明治6年(1873)12月、明治政府は家禄(かろく)を奉還(ほうかん)した士族へ資金を支給するという規則を布告しました。士族たちに起業資金を与えるという名目のもので、家禄奉還は希望制でした。希望者には家禄6年分が支給され、半分は現金、半分は年8%の利子がつく秩禄公債(ちつろくこうさい)が交付されました。これも政府の家禄負担解消のための政策です。家禄奉還にあたっては、家禄の低い困窮士族を帰農帰商させるために、官有の山林・田畑・荒蕪地(こうぶち)を時価の半額という低価格で払い下げる政策もとられています。

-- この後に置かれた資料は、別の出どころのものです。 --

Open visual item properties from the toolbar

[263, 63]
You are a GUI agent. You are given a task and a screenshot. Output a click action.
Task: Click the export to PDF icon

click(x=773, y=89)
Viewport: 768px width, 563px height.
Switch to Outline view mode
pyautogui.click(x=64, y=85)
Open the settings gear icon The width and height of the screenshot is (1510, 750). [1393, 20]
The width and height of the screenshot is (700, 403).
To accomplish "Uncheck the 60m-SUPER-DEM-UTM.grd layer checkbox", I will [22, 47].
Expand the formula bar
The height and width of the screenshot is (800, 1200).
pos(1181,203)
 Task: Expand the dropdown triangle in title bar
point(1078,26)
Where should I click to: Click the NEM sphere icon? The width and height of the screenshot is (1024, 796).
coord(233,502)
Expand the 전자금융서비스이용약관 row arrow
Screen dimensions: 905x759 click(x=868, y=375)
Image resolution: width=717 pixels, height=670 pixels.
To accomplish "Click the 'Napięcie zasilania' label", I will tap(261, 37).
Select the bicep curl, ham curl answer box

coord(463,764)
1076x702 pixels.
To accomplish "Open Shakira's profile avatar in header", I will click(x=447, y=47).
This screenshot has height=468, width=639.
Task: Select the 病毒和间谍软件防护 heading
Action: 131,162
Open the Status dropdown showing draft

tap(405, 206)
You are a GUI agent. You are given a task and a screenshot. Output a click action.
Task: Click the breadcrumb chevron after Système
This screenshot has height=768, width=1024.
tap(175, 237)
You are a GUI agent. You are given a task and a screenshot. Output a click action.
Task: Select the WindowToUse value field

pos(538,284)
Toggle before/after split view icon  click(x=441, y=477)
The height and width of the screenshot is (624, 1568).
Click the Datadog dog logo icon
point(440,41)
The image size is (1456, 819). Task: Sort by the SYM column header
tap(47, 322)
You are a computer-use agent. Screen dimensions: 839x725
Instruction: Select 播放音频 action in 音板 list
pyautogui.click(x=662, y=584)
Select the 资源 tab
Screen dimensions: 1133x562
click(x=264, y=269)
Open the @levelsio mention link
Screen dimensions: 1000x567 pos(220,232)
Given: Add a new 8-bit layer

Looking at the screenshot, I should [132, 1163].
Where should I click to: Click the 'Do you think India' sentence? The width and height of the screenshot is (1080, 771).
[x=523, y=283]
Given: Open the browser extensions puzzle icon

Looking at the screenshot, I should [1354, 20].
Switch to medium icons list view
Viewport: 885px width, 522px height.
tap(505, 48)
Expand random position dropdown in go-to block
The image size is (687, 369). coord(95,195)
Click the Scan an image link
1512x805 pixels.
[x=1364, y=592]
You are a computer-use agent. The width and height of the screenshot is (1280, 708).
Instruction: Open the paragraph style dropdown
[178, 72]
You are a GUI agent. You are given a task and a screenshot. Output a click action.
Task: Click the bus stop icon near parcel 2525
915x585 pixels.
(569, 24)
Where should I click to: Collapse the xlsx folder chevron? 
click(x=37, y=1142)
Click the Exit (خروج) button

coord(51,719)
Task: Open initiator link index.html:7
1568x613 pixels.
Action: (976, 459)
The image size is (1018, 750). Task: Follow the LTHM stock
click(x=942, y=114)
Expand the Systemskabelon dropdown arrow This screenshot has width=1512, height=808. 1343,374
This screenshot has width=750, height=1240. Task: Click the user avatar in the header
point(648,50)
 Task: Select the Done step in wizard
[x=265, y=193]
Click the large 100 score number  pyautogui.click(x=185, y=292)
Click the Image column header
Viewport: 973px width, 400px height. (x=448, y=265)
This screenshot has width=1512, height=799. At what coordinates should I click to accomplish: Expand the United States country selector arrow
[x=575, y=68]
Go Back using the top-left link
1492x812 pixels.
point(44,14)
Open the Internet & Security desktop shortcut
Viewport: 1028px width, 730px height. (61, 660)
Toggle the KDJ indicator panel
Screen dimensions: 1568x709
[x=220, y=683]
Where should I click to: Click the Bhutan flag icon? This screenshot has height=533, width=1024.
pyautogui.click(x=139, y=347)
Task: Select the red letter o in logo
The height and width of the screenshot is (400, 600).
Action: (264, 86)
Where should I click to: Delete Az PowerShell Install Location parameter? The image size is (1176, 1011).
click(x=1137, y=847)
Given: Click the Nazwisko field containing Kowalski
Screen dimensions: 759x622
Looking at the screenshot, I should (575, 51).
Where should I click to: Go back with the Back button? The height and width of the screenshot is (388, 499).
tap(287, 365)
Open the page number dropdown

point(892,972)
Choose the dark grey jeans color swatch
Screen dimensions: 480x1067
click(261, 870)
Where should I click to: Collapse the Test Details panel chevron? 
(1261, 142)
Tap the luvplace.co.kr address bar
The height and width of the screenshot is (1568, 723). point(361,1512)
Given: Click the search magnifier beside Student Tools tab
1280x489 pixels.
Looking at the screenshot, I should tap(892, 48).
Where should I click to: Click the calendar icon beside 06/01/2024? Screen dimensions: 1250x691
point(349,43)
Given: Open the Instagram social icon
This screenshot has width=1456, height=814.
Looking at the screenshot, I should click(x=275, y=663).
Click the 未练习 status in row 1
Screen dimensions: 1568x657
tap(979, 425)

明治政府が華族・士族などへ支給した家禄と賞典禄(しょうてんろく)(維新功労者への禄)を合わせて秩禄といい、士族たちの生活を維持する年金のようなものでした。家禄奉還の希望者は年金が打ち切られたのと同じでしたが、明治9年(1876)の秩禄公債発行終了までに全国で3分の1の士族が交付を受けました。債権の払い戻しは明治17年(1884)4月までに完了しています。
現金が必要だ!
館山士族の鈴木義章は、明治6年(1873)12月に家禄奉還規則が出ると早速動き出しました。1月には近隣の官有地を調査し、3月に家禄奉還願を提出、明治8年(1875)5月には帰農を前提とした官有地の払い下げを受けています。
しかし、入手した官有山林の開墾願は出すものの、地価の半額で入手した払下地は、数年内に地価で地元の人々に売り渡されていきました。官有地となっていた寺院の元朱印地も地元の人によって買い戻されています。